From A Verdade
Journal of the workers in the service of the struggle for socialism
August 2005

Tony Blair’s Police Kill Brazilian

On July 22, in the London subway, a Brazilian youth, Jean Charles de Menezes, 27 years old, was killed by British police. This was an action of unlimited violence. Jean was killed by police in civilian clothes with eight shots at point-blank range, seven of them in the head.

He was not being sought by the police, had not committed any crime, and was living legally in England. According to witnesses, he was not carrying anything and was confused with a "suicide bomber" only because he was wearing a heavy jacket. The Mayor of London, Ken Livingstone, justified the murder by saying that "when we are faced with someone who could explode a bomb, the policy of shoot to kill is fully justified."

Like Jean Charles, thousands of other Brazilians are forced to leave the country fleeing violence and unemployment, deceived by the dream of a better life abroad. The truth is that in England as well as the United States or any imperialist country, Latin Americans, Africans, Arabs and Asians are treated with prejudice and discrimination. They are always employed in the worst jobs, and with practically no labor or social rights.

The British government, in an official note, said that it will continue the struggle against terrorism and will maintain its tactic of "shoot to kill." But, what moral right does the English government have to speak against terrorism? What can one call what England, together with the USA, is doing in Iraq and Afghanistan? How can one characterize a government that summarily murders a young worker, without any investigation?
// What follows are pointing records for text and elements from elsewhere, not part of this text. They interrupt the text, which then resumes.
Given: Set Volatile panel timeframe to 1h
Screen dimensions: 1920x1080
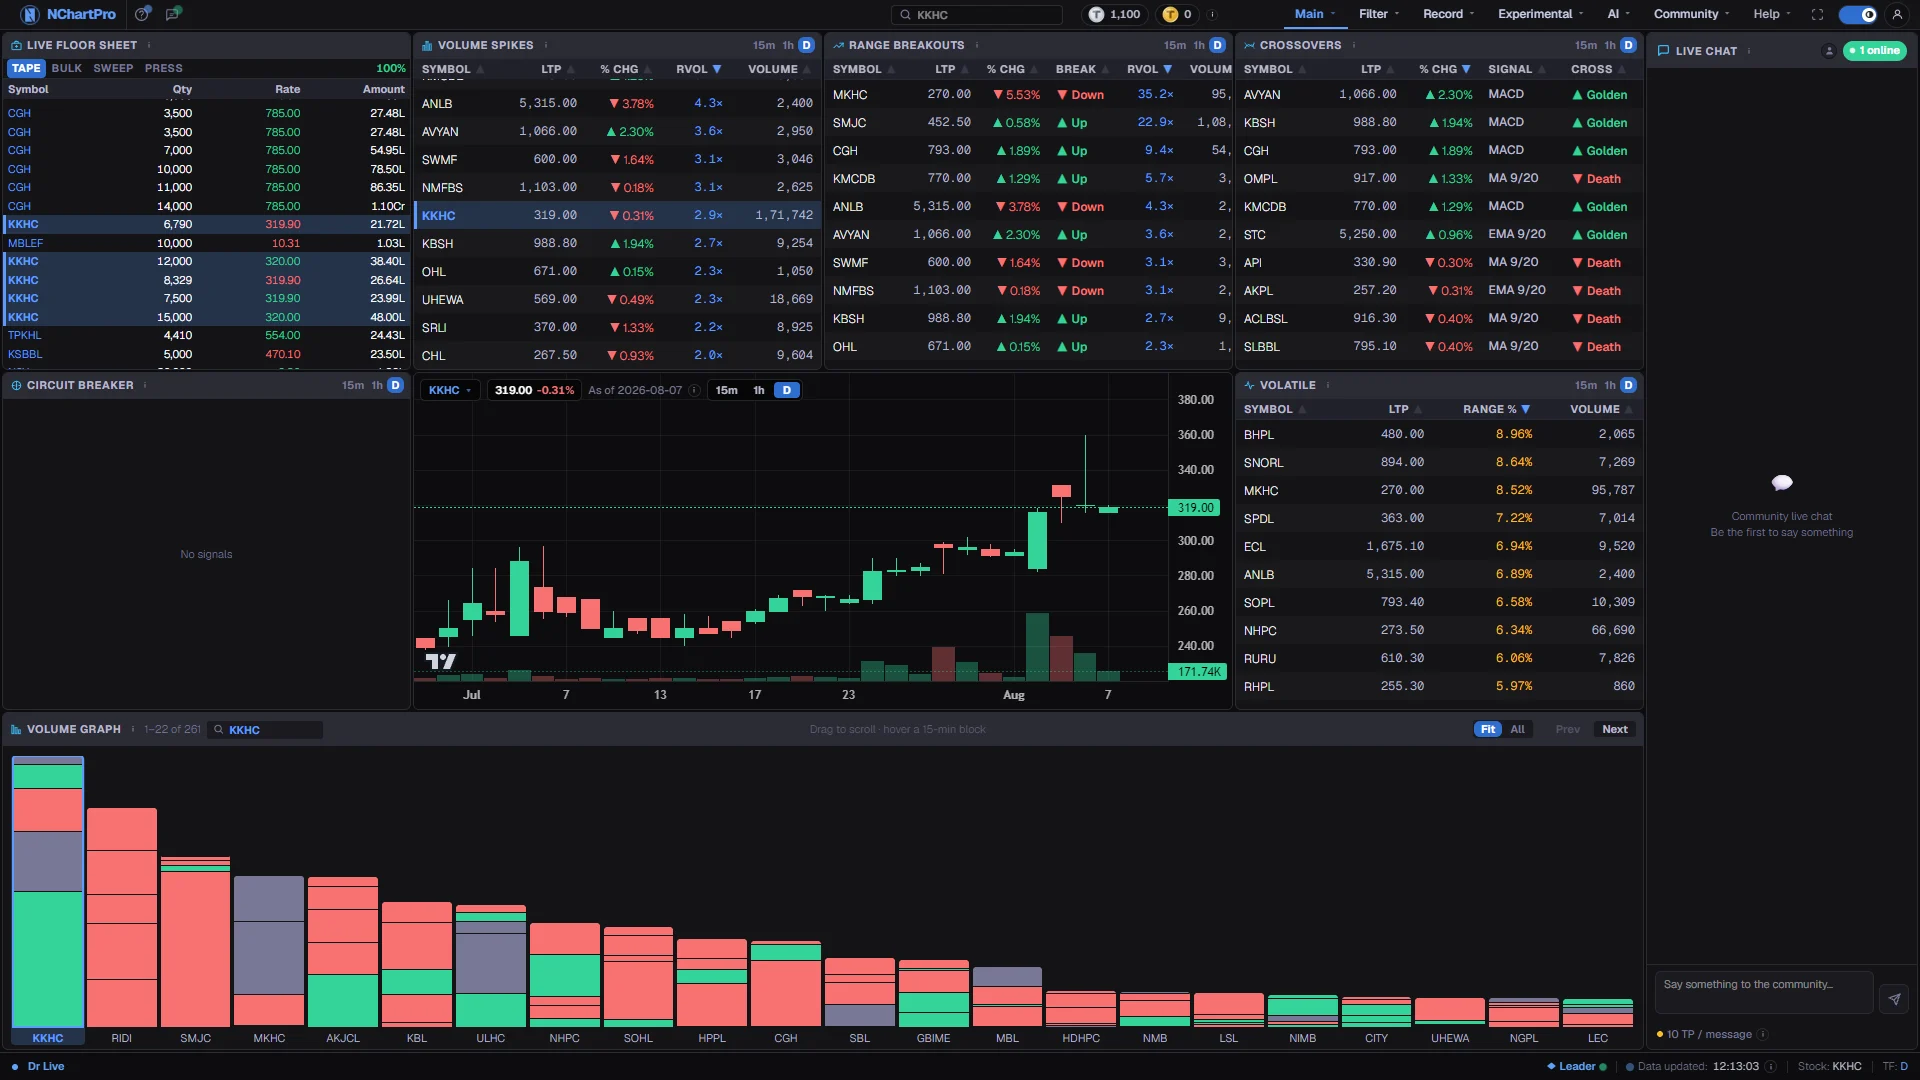Looking at the screenshot, I should [x=1609, y=385].
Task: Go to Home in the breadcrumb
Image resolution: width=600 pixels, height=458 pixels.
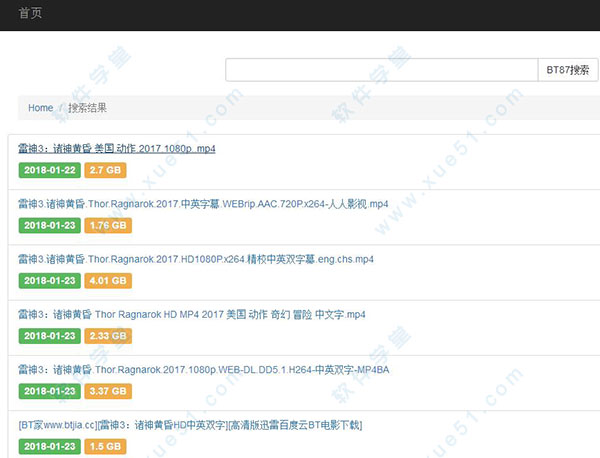Action: [x=40, y=108]
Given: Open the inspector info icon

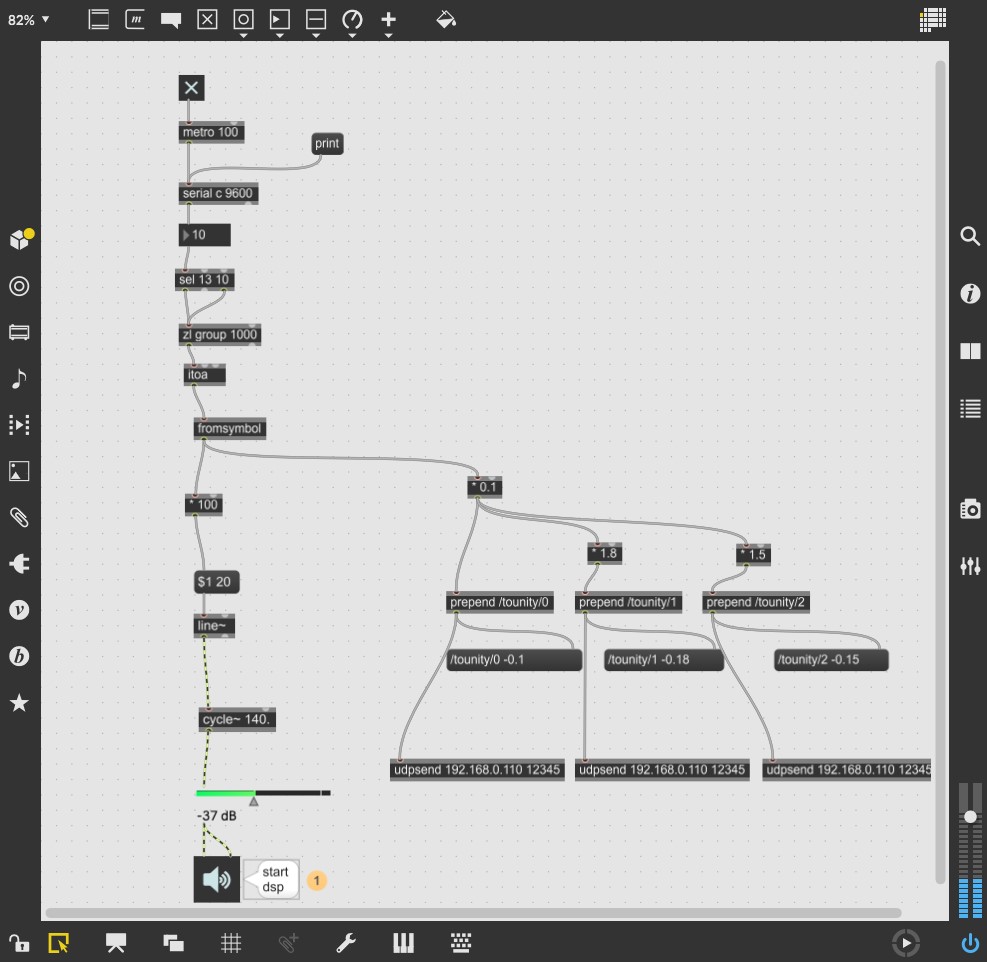Looking at the screenshot, I should pos(969,293).
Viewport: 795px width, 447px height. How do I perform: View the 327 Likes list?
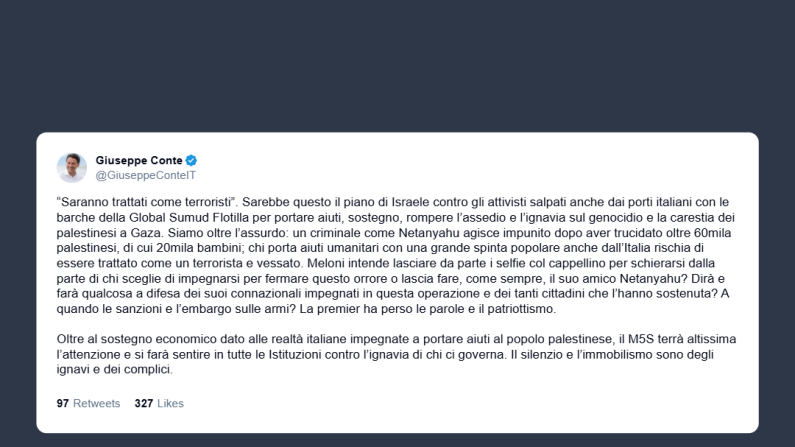[x=159, y=403]
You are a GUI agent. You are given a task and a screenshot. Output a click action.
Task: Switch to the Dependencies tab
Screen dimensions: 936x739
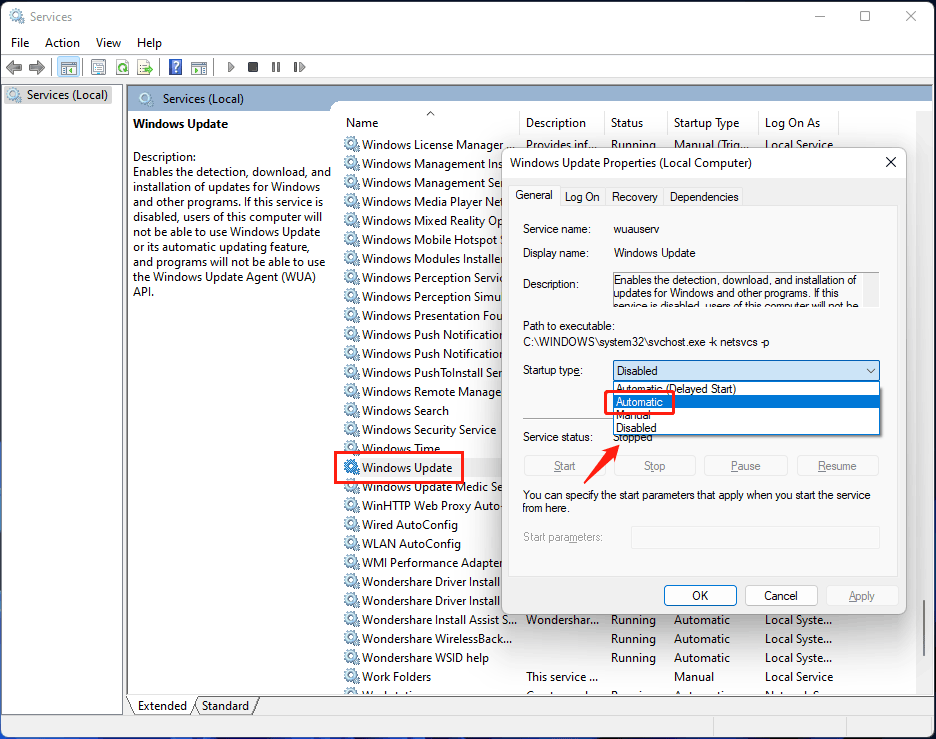704,197
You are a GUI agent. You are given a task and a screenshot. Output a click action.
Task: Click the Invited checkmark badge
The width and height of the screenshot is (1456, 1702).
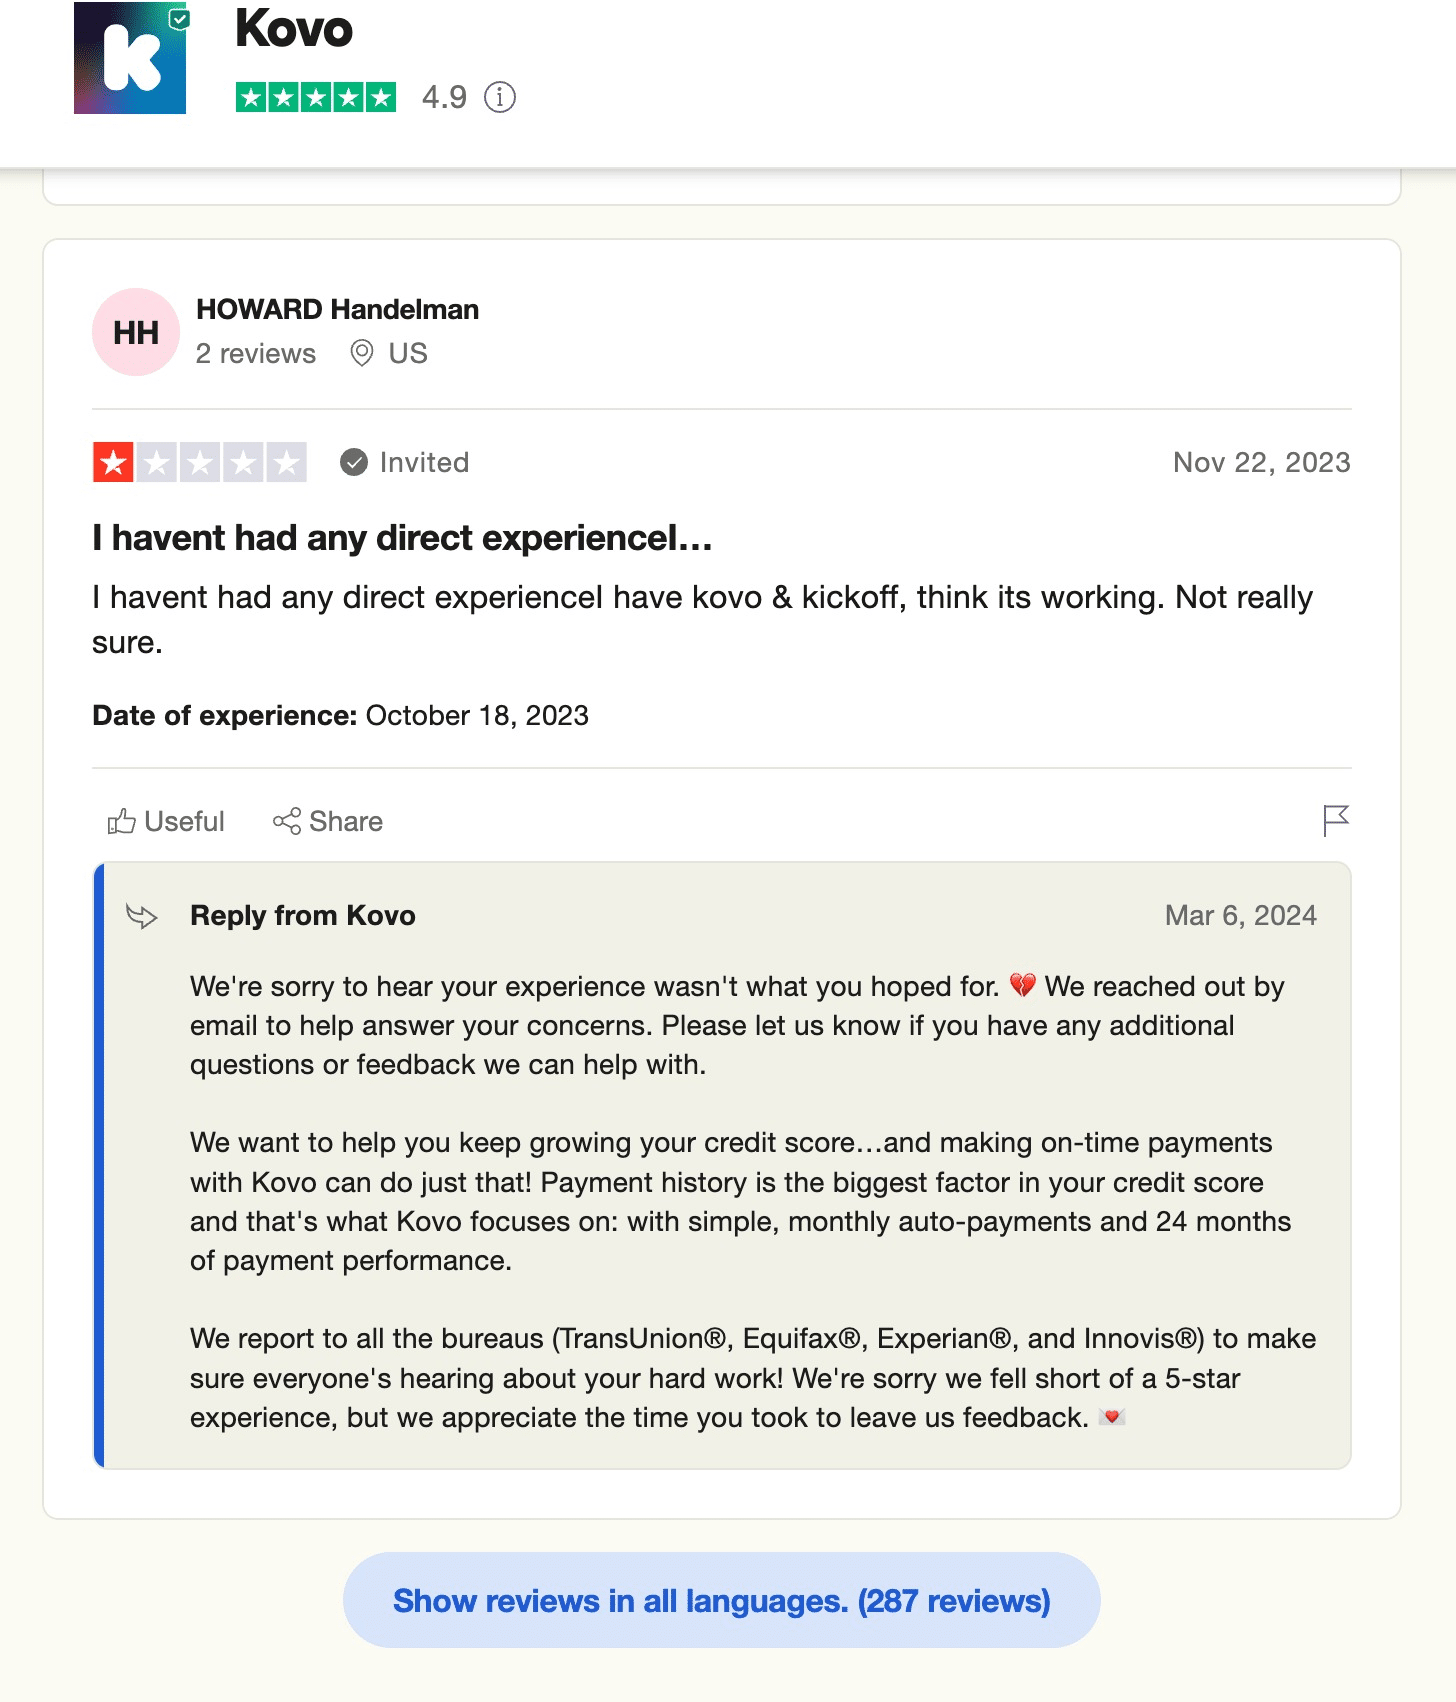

The real terrorism is that which affects millions of people in the whole world with unemployment, hunger and violence. And this terrorism is sponsored by the governments of the imperialist countries in order to maintain the profits of the big monopolies and to appropriate the sources of raw materials of the poor countries. The arrogance and violence with which the murder of Jean Charles was treated by the English government only shows the inhumanity of this system.